My best practice in July

This might sound a little odd, but my best practice was actually at the funeral mentioned previously. On reflection, guess I can attribute it to the right motivation.

I decided to attend the funeral partly for selfish reasons. I wanted to assist the deceased, gain merits, and understand about Pureland funerals. But when I started to chant, I focused all my attention and “energy” on the thought of “directing” the deceased to Pureland. Sure, I got distracted once in a while, but most of my concentration was on Amitabha Buddha’s name, and the “power” it had to “save” the deceased.

I was actually disappointed when it ended. I thought the energy generated by those present to help was fantastic, and I understood that we had all benefited from the wish to be of service of another. I wish it could have gone on for longer, to create a even more conducive “environment” for the deceased to be mindful of the Buddha.

The funeral practice further reinforced (for me), the importance of having the right motivation.

Previously I was chanting because I wanted to get out of samsara.
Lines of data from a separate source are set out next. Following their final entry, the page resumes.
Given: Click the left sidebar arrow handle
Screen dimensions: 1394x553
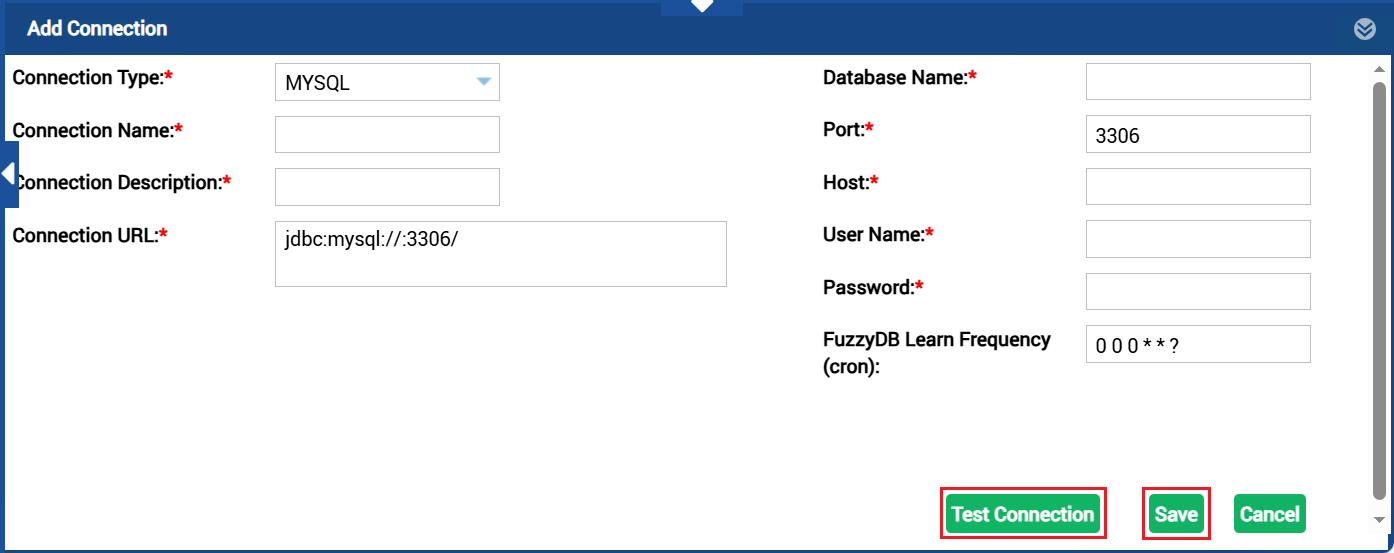Looking at the screenshot, I should (x=8, y=174).
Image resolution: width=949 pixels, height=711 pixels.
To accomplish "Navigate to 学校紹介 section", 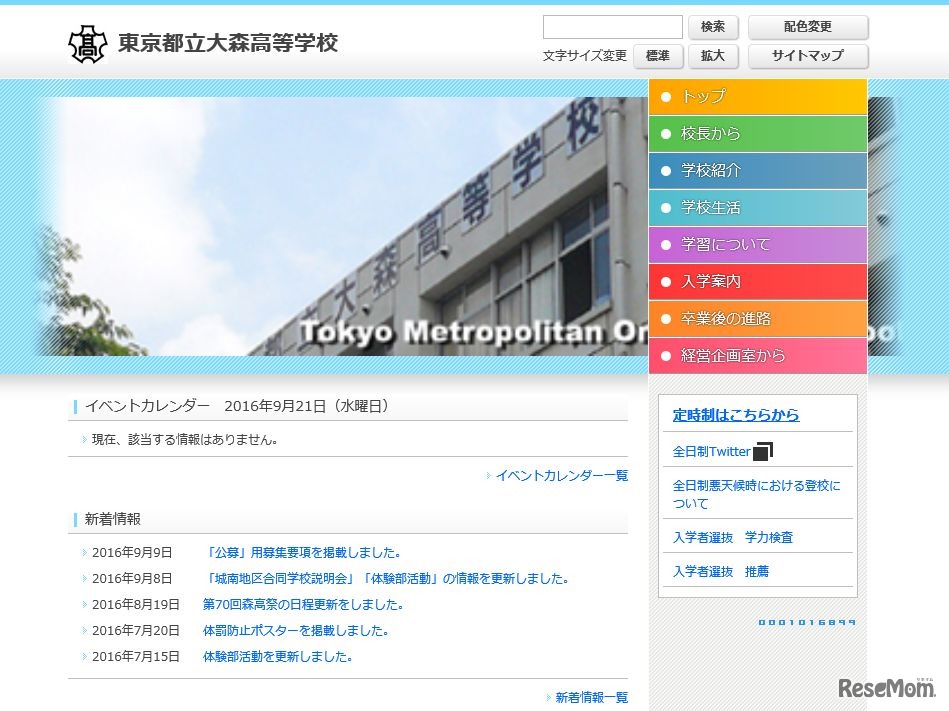I will tap(757, 170).
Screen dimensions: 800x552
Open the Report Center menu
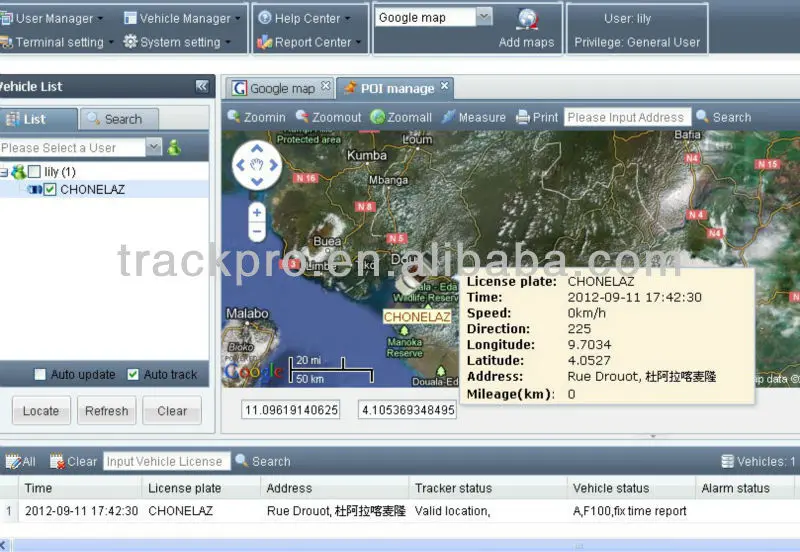[305, 42]
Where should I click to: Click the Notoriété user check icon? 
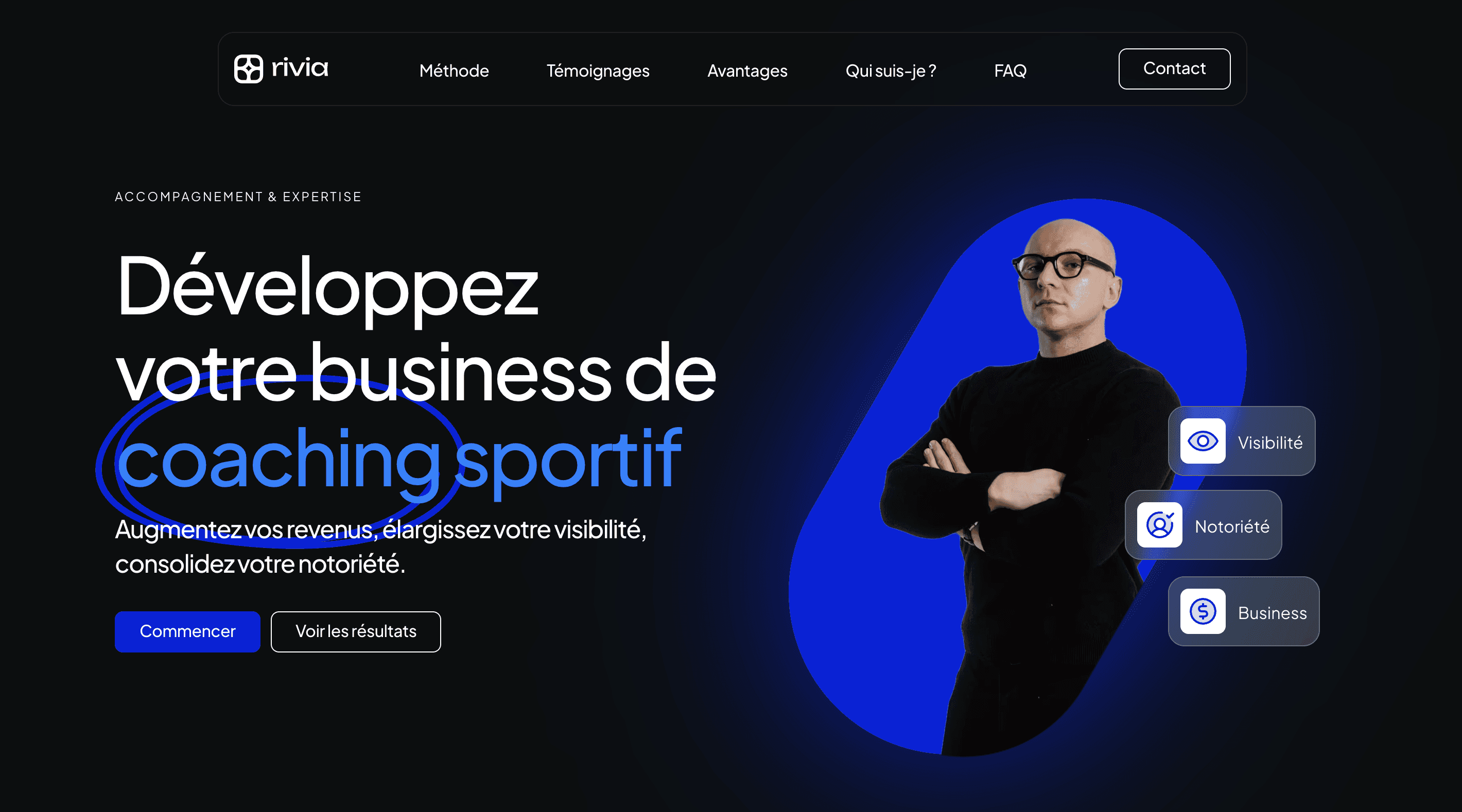tap(1159, 525)
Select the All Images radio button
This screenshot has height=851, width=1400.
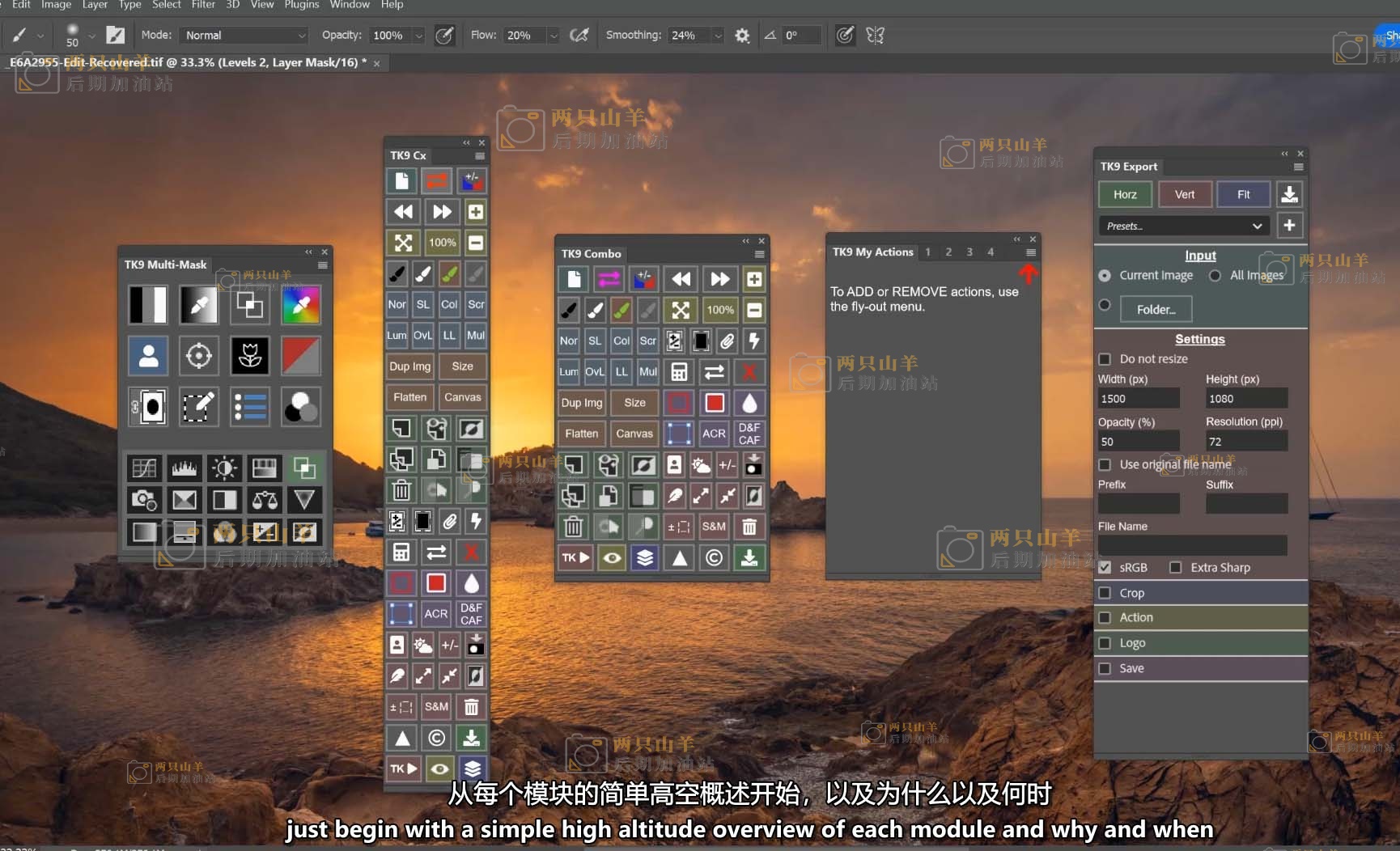pyautogui.click(x=1215, y=276)
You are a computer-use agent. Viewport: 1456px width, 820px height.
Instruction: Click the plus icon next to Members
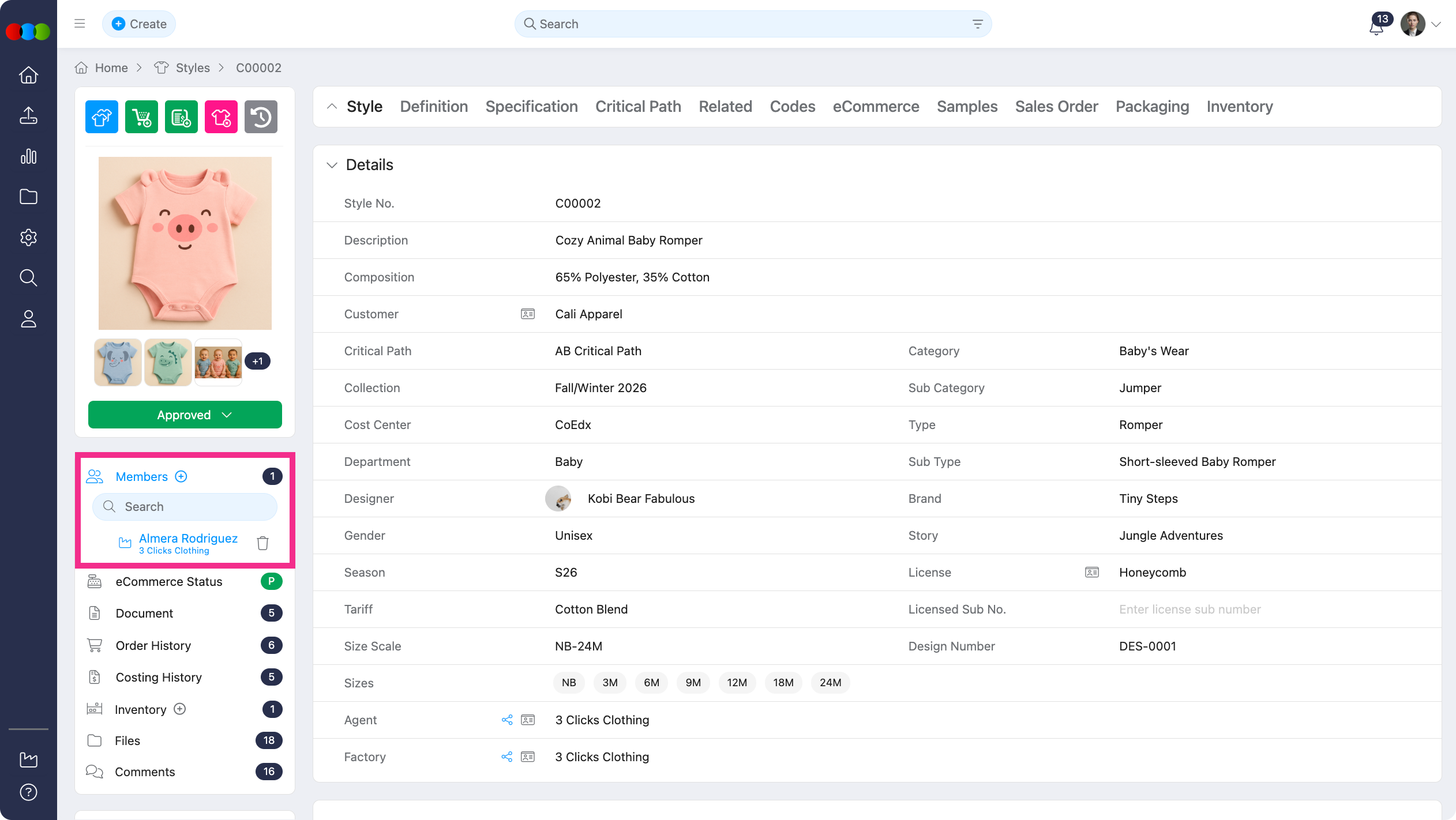pos(181,476)
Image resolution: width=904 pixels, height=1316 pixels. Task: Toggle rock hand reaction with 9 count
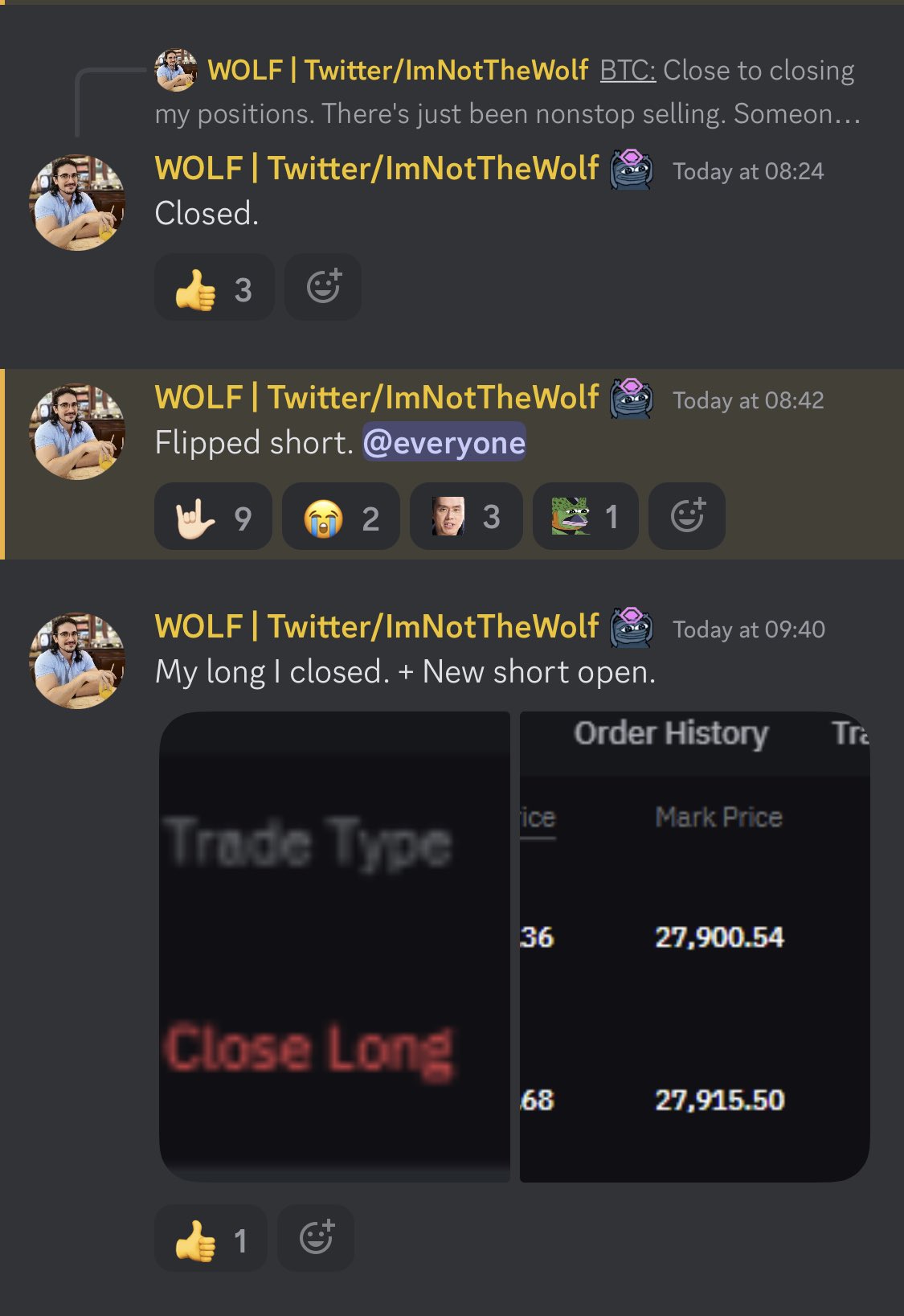pos(213,517)
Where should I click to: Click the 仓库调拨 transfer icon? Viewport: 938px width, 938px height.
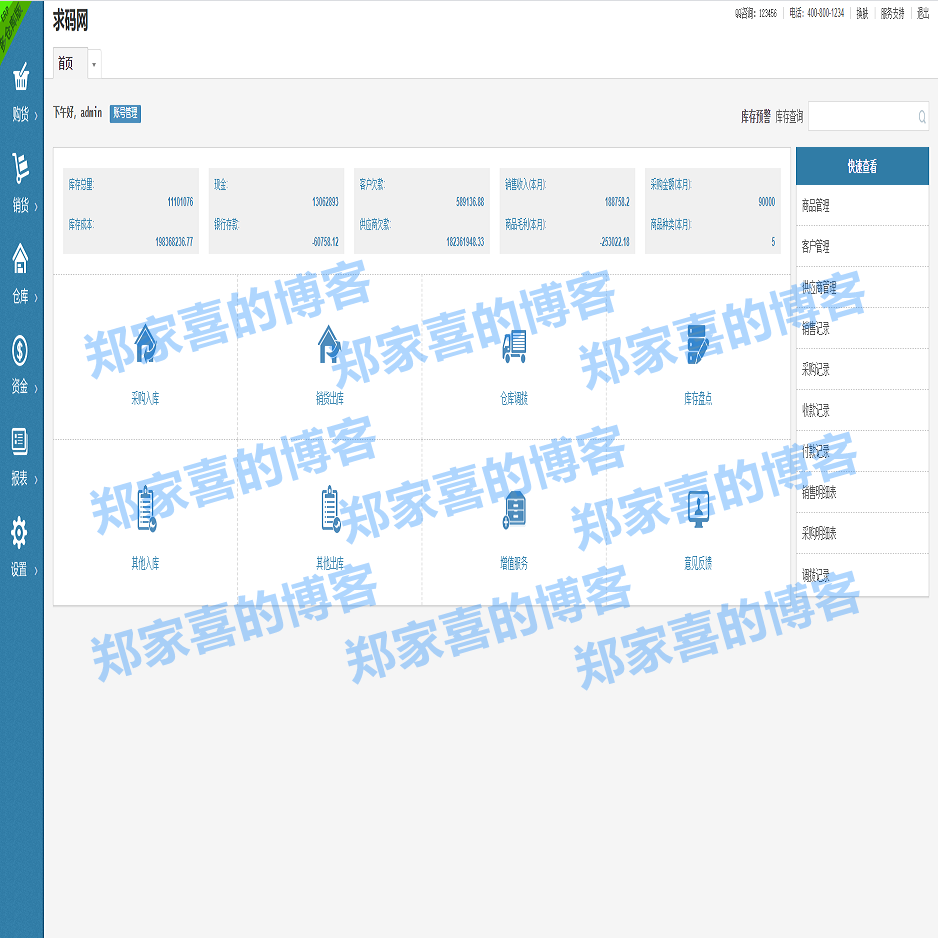pyautogui.click(x=514, y=346)
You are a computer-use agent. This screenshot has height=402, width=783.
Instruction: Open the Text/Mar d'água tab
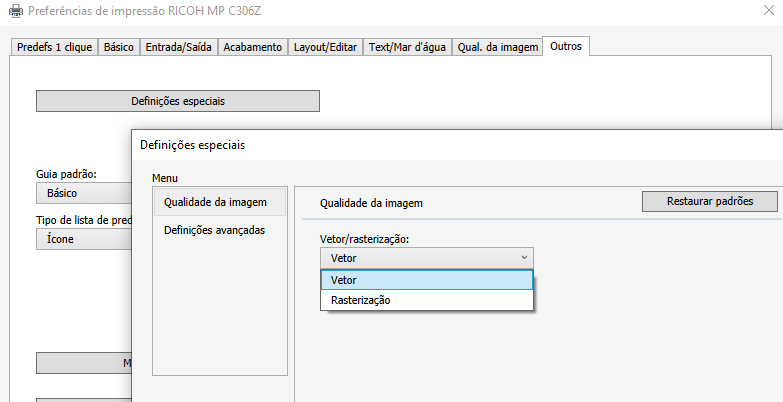pos(407,47)
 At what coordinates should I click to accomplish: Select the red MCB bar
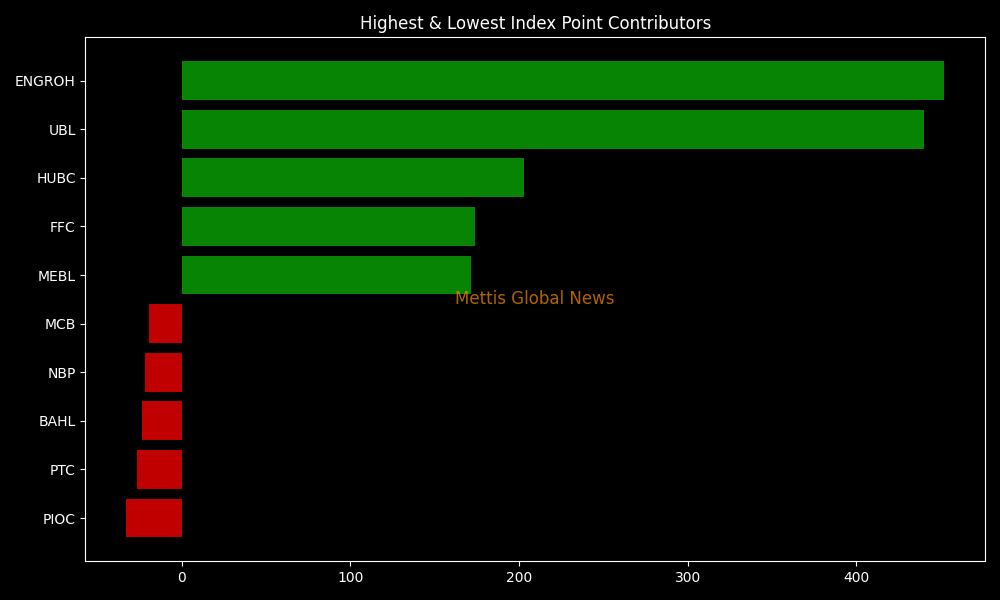click(x=166, y=324)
Even though bodhicitta was at the back of my mind, it wasn’t the focus. Self-centredness was. I am not afraid nor ashamed to share this, for if I was perfect, I wont be here anymore. I am still learning on my Dharma path, and there will be days when I lapse into ignorance and delusion. But I am determined to work at the noble 8 fold path, and cultivate my morality, concentration and wisdom.

There is no free lunch in this world. Good karma can only lead you part of the way.